Z samego rana obudził mnie telefon, nie chciałam budzić Rafe'a, dlatego próbowałam jakoś się podnieść z łóżka, ale on dosłownie na mnie leżał, więc nie za bardzo miałam jak to zrobić.

- Zostań - poprosił, wtulając twarz w moją szyję - Ostatnio za często mi się wymykasz z łóżka.

- Tak? - przyłożyłam telefon do ucha.

- To ja.

- Jak z ... nim? Wszystko w porządku?

- Tak. Jest w porządku, pomoże nam - zamknął za sobą drzwi prawdopodobnie na werandę - Możemy w końcu porozmawiać? Coś nam non stop przerywa.

- O czym chcesz rozmawiać?

- Pocałował cię - przymknęłam oczy - Co jest kurwa Vanessa? Nie odsunęłaś się, nie odepchnęłaś go, nic z tym nie zrobiłaś.

- No, pocałował mnie - nie wiedziałam co innego powiedzieć - Naprawdę to o tym chcesz rozmawiać JJ? Tak pocałował mnie, nie raz, jeśli chcesz znać szczegóły, powiedział też, że mnie kocha i ...

- Uwierzyłaś mu? - coś mnie zakuło w klatce. Co to niby ma znaczyć?

- Co? Czemu miałabym mu nie uwierzyć? Sam mówiłeś kiedyś, że mnie kochasz, więc nie rozumiem ...

- Kocham - przerwał mi - Cały czas. Nie o to chodzi, źle to ująłem - jęknął - Przepraszam, nie o to mi chodziło. Po prostu ... kurwa mać Vanessa, to Rafe! Ile z nim przeszliśmy? Ile ty z nim przeszłaś?!

- Rozmawialiśmy już o tym.

- Tak i mówiłaś, że się przyjaźnicie, nie że on ci mówi takie rzeczy i cię całuje do chuja! Ze mną też podobno się przyjaźnisz, jak przyjadę teraz i cię pocałuję, to też mnie nie odepchniesz?

- Gdzie jest Kiara? - w słuchawce nastała cisza - Gdzie jest Kiara JJ?

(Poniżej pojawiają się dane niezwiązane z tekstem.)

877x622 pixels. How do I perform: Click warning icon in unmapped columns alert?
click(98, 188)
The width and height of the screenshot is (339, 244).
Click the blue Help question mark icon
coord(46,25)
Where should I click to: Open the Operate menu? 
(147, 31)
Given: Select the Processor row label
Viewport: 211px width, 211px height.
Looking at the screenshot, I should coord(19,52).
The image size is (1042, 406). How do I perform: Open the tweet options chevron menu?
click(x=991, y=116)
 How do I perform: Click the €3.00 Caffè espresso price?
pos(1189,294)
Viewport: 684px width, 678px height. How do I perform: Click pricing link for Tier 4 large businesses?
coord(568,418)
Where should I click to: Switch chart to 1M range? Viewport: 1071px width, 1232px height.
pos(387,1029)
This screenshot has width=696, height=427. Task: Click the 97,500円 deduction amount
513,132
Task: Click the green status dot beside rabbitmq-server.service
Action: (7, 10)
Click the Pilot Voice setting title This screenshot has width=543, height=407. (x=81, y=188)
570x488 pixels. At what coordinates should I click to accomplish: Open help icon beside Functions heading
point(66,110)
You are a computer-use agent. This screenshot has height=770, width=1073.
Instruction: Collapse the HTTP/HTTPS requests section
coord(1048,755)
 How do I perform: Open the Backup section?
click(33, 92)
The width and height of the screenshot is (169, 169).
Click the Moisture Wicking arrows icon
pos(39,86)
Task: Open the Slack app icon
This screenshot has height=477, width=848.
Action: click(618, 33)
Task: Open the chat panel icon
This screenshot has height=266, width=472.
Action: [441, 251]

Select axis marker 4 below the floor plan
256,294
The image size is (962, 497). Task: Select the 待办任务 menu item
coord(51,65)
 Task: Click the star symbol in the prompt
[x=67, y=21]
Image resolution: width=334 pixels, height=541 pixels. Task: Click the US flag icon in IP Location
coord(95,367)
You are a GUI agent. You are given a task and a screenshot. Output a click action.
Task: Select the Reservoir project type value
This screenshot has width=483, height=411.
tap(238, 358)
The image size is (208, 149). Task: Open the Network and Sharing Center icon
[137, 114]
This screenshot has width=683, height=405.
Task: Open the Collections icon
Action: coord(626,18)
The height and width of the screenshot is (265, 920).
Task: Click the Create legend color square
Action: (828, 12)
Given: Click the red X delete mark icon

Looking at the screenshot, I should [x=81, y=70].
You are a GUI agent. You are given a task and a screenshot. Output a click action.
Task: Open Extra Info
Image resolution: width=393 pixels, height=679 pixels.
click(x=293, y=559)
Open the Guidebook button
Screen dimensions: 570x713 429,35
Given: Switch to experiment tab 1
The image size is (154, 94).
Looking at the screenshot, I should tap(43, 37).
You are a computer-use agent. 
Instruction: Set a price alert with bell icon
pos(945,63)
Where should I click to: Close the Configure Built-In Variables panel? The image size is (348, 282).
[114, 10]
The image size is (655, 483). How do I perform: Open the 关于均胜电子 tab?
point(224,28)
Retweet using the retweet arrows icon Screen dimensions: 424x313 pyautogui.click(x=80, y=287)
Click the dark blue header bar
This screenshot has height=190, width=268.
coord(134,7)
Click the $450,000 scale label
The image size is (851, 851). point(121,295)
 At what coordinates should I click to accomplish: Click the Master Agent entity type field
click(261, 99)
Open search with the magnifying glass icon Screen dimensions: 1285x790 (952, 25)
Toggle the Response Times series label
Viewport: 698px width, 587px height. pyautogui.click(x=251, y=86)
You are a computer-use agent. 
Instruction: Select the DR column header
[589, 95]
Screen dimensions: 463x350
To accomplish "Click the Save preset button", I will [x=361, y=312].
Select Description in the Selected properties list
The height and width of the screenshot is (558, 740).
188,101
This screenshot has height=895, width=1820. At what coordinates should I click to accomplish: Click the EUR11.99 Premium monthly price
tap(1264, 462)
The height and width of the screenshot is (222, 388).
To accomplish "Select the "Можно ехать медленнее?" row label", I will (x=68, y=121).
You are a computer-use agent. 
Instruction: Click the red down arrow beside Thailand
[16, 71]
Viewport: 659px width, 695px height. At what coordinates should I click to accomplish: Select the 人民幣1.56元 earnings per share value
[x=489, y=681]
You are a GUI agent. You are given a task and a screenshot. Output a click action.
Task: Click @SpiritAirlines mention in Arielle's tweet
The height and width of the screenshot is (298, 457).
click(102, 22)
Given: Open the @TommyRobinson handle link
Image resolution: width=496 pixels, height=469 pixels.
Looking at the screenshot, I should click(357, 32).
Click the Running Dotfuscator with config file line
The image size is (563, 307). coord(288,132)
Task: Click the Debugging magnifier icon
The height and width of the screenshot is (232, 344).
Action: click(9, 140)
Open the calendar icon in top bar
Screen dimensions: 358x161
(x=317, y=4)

- Nie wiem, chyba się zbiera. Nie mam pojęcia. Co ona ma do tego?

- Idź z nią porozmawiaj.

- Co?

- Ona ci powie to, co chcesz usłyszeć teraz ode mnie. Jesteś moim najlepszym przyjacielem, cały czas, ale jeśli będziesz dalej chujem, to nie będę udawała, że jest okej.

- Vanessa ...

- Nie. Uważaj na siebie i daj znać, jak wrócisz bezpiecznie do domu. Cześć - rozłączyłam się i rzuciłam telefon na bok.

- Co ci powiedział?

- Nic - podniósł głowę - No nic - zmrużył lekko brwi - Zdziwił się, że ci uwierzyłam, gdy powiedziałeś, że mnie kochasz. Tak jakby ... tak jakby ktoś nie mógł mnie kochać. Zrobiło mi się dziwnie, tyle.

- Ale ...

- Nie.

- Nauczyłaś się tego ode mnie i nie podoba mi się to.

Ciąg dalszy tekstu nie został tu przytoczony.